Glamour can turn into drag queen burlesque , but it also is changeable and mercurial. Kind of like perfume, glamour shouldn’t be applied with too heavy a hand.
Reading your post I was reminded of a Seinfeld episode in which Elaine says she likes to think she has “just a little bit of grace.” She is told that you either have it or you don’t, not a little, not a lot, and you can’t acquire it.
I just wanted to say how much I loved reading this review.
Exactly like last time, you got me all curious about the book, wishing I already had it under my hands for browsing (and rushing to page 86!).

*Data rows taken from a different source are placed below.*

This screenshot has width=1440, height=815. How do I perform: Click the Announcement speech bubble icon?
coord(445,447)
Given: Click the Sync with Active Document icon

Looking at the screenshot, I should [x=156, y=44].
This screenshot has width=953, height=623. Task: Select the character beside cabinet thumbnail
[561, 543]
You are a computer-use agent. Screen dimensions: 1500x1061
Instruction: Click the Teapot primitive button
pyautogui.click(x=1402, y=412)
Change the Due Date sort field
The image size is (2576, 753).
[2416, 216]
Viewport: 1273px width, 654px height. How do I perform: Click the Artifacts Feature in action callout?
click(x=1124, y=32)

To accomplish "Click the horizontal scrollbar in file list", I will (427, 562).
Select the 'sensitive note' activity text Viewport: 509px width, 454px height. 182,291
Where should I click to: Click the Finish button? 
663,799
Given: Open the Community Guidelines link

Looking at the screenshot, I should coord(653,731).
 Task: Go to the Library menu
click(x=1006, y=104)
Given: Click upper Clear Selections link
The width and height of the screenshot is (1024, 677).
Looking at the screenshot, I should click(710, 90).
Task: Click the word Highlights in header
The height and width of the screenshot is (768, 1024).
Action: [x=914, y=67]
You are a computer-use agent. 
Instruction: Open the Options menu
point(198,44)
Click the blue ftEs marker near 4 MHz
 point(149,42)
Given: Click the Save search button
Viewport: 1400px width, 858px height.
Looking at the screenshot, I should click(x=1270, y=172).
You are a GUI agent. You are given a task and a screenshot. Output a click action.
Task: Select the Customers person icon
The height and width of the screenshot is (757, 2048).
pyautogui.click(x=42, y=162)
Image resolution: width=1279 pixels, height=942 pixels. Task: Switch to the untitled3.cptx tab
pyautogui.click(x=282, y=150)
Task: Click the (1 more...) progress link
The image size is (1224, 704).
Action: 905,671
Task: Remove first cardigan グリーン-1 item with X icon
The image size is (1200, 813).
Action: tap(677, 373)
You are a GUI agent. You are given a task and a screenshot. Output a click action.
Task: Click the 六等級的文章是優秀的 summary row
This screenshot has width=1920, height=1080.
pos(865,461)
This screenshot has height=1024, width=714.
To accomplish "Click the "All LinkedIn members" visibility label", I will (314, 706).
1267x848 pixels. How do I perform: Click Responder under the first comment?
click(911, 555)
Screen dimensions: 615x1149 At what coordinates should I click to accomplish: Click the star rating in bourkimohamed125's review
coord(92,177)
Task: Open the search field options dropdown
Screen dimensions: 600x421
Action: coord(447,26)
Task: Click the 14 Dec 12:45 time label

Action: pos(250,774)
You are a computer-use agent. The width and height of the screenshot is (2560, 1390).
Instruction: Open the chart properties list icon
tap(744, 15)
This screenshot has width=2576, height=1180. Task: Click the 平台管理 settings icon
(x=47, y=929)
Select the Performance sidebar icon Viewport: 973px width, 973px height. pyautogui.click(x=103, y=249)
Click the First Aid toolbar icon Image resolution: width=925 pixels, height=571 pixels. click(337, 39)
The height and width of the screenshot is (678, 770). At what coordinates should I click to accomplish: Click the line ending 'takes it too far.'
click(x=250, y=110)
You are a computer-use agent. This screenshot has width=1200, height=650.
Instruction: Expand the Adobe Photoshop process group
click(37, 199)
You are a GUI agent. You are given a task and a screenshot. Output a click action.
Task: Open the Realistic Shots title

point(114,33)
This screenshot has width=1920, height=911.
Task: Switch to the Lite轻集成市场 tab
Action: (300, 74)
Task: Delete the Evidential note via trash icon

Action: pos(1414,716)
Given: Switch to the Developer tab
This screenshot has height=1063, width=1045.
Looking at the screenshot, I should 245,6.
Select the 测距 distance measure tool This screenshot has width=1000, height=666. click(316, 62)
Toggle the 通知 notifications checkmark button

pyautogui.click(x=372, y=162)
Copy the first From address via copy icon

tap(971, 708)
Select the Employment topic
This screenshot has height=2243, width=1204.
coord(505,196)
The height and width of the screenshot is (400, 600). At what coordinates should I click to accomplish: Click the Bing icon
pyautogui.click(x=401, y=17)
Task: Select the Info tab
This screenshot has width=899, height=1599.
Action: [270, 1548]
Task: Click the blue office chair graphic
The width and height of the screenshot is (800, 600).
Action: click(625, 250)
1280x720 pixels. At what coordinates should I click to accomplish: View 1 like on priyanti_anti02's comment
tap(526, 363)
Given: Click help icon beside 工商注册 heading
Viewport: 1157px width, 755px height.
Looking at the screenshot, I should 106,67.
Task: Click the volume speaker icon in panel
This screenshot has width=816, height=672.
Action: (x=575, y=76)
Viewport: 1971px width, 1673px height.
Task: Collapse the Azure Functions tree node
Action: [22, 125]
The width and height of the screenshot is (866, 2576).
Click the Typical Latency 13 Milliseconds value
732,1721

Did I say I love your way with words?
I am looking forward to reading about your next book discovery.
Thank you so much, Zazie!
Wonderful piece; enjoyed it so much and can’t wait to read the book. To continue on the line of Diana Dors trivia, note that she was in the film, The Scent of Mystery, the failed 1960 collaberation between
Michael Todd, Michael Todd Jr and my father Hans Laube, to add scent, aromas and odor to the world of movies.
Smell-o-vision!!!
A while ago I was trying to find information on the history scented movies (which I think started with silent cinema, in part because many theaters were warm, crowded, smelly and poorly ventilated). I ended up detouring to something else. This is a great lead. Thank you so much.I”m back on course!
There’s a chapter on the Hollywood ‘smellies” in Avery Gilbert’s book, ‘What the Nose Knows’ – a great book by a scent scientist.
I have that book! Has your father written memoirs or chatted about all of this with you? What a fascinating experiment.
I may be getting some free perfume soon. My mother mentioned recently that she seems to have become allergic to most perfumes and wondered if I would want any of hers. I assured her most emphatically that I would take any and all perfumes that she no longer wants. Most of her stuff is 60’s and 70’s vintage.
As far as recent bargains, I picked up a 4 oz. bottle, about 2/3 full, of Revlon Intimate cologne for $11.00 on eBay. Despite the “cologne” designation, it is really potent, and comes off more like an Edt or even an EdP. This is a no-holds-barred, animalic chypre. I have only actually worn it once so far, as it is definitely too much for the 90-something degree weather we have had here all summer.
Yikes–this comment was supposed to be on this weekend’s lazy poll. My computer is playing with me. I will try again and see if I can get this posted in the right place.
I thought you were just sharing some good news! Congratulations!